### Exercise requirements
Select and copy each line below that contains the string "Task", treating uppercase and lowercase as different.
== Data shown ==
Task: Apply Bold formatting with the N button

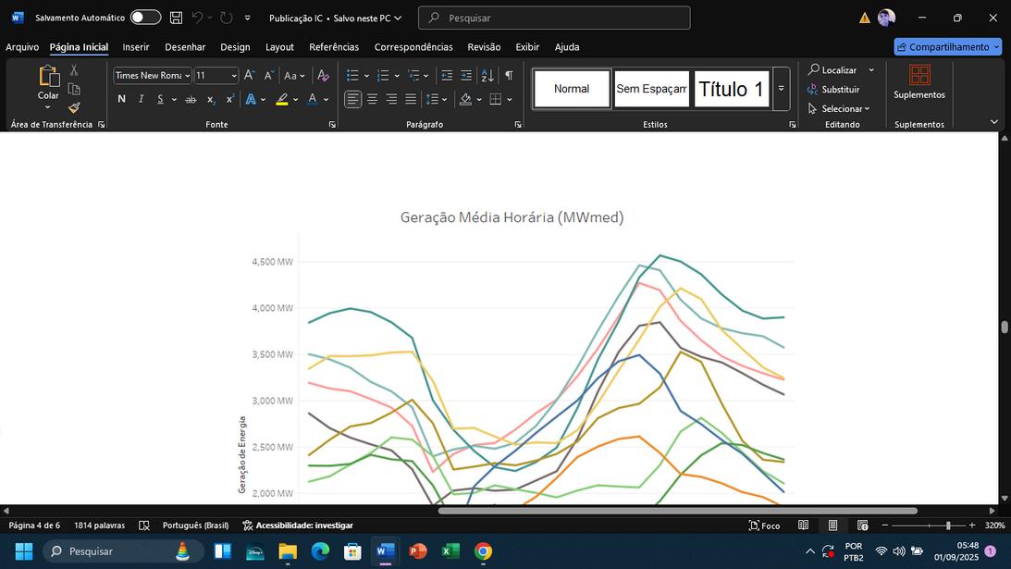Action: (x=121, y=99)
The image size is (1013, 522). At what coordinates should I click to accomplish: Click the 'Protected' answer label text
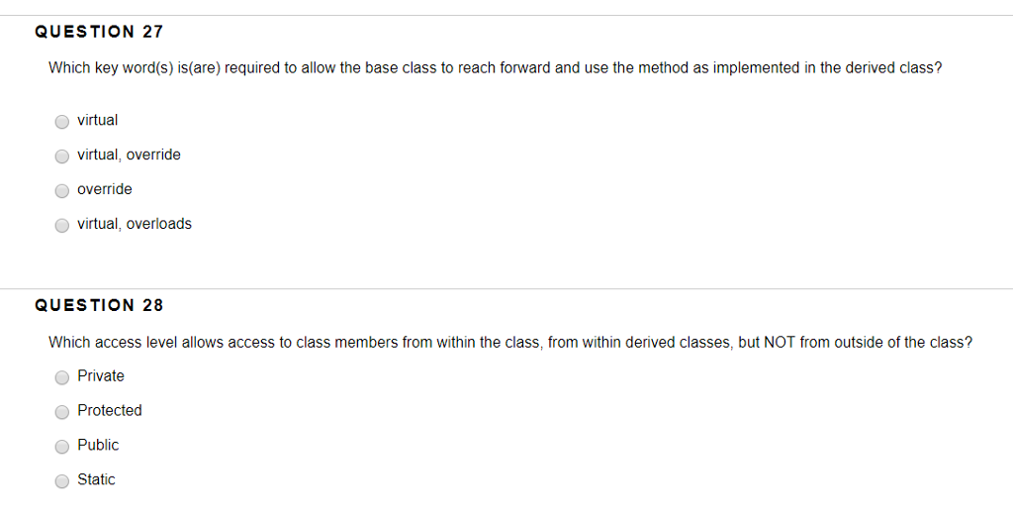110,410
===
== Data shown ==
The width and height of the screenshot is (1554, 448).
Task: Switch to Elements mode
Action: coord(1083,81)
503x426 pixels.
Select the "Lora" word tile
===
### The result
Task: Apply Bold formatting with the N button
Task: Switch to Elements mode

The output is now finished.